**GIVEN PASSAGE**
================
The Lunar Orbiter program was a series of five unmanned Lunar orbiter missions launched by the United States in 1966 through 1967 with the purpose of mapping the lunar surface before the Apollo landings.All five missions were successful, and 99% of the Moon was photographed with a resolution of 60 m or better. The first three missions were dedicated to imaging 20 potential lunar landing sites, selected based on Earth based observations. These were flown at low inclination orbits. The fourth and fifth missions were devoted to broader scientific objectives and were flown in high altitude polar orbits. Lunar Orbiter 4 photographed the entire nearside and 95% of the farside, and Lunar Orbiter 5 completed the farside coverage and acquired medium (20 m) and high (2 m) resolution images of 36 pre-selected areas.
The Lunar Orbiters had an ingenious imaging system, which consisted of a dual lens camera, a film processing unit, a readout scanner, and a film handling apparatus. Both lenses, a 610 mm narrow angle high resolution (HR) lens and an 80 mm wide angle medium resolution (MR) lens, placed their frame exposures on a single roll of 70 mm film. The axes of the two cameras were coincident so the area imaged in the HR frames were centered within the MR frame areas. The film was moved during exposure to compensate for the spacecraft velocity, which was estimated by an electro-optical sensor. The film was then processed, scanned, and the images transmitted back to Earth.
================
**DIRECTIVE 1**
Repeat word for word the lines of the entries that begin with the line containing "Expand the sidebar menu icon at bottom" and end with the line containing "Click the warning", including both.

(Entries for locating words and elements)
================
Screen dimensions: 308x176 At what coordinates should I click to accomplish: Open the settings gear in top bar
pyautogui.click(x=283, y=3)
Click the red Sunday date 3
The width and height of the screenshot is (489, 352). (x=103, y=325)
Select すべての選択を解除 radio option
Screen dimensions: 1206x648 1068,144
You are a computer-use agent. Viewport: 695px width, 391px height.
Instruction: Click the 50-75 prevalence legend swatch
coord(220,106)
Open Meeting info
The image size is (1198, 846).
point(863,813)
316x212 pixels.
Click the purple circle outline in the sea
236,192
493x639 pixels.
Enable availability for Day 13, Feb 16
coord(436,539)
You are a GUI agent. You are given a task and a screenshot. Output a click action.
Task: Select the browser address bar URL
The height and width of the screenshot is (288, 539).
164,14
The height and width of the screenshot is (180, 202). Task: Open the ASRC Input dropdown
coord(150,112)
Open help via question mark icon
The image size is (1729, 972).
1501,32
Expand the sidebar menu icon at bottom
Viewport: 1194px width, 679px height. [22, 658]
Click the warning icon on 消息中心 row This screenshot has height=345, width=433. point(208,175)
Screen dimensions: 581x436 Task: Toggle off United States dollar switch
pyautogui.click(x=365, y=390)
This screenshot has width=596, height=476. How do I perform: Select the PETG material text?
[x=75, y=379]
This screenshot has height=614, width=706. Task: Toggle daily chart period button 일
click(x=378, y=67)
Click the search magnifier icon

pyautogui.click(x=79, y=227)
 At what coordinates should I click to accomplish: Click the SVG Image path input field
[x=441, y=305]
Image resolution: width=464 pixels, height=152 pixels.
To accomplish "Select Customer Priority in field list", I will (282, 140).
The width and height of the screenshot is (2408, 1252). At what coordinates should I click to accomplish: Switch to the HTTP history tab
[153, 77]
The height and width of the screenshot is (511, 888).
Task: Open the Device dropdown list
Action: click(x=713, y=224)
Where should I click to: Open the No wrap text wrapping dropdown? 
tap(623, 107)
================
**DIRECTIVE 2**
Quote the Lunar Orbiter passage exactly, beginning at the words "The Lunar Orbiters" and ending after the words "back to Earth.".

**RESPONSE 1**
Expand the sidebar menu icon at bottom
Viewport: 1194px width, 679px height. [22, 658]
Click the warning icon on 消息中心 row This screenshot has height=345, width=433. point(208,175)

**RESPONSE 2**
The Lunar Orbiters had an ingenious imaging system, which consisted of a dual lens camera, a film processing unit, a readout scanner, and a film handling apparatus. Both lenses, a 610 mm narrow angle high resolution (HR) lens and an 80 mm wide angle medium resolution (MR) lens, placed their frame exposures on a single roll of 70 mm film. The axes of the two cameras were coincident so the area imaged in the HR frames were centered within the MR frame areas. The film was moved during exposure to compensate for the spacecraft velocity, which was estimated by an electro-optical sensor. The film was then processed, scanned, and the images transmitted back to Earth.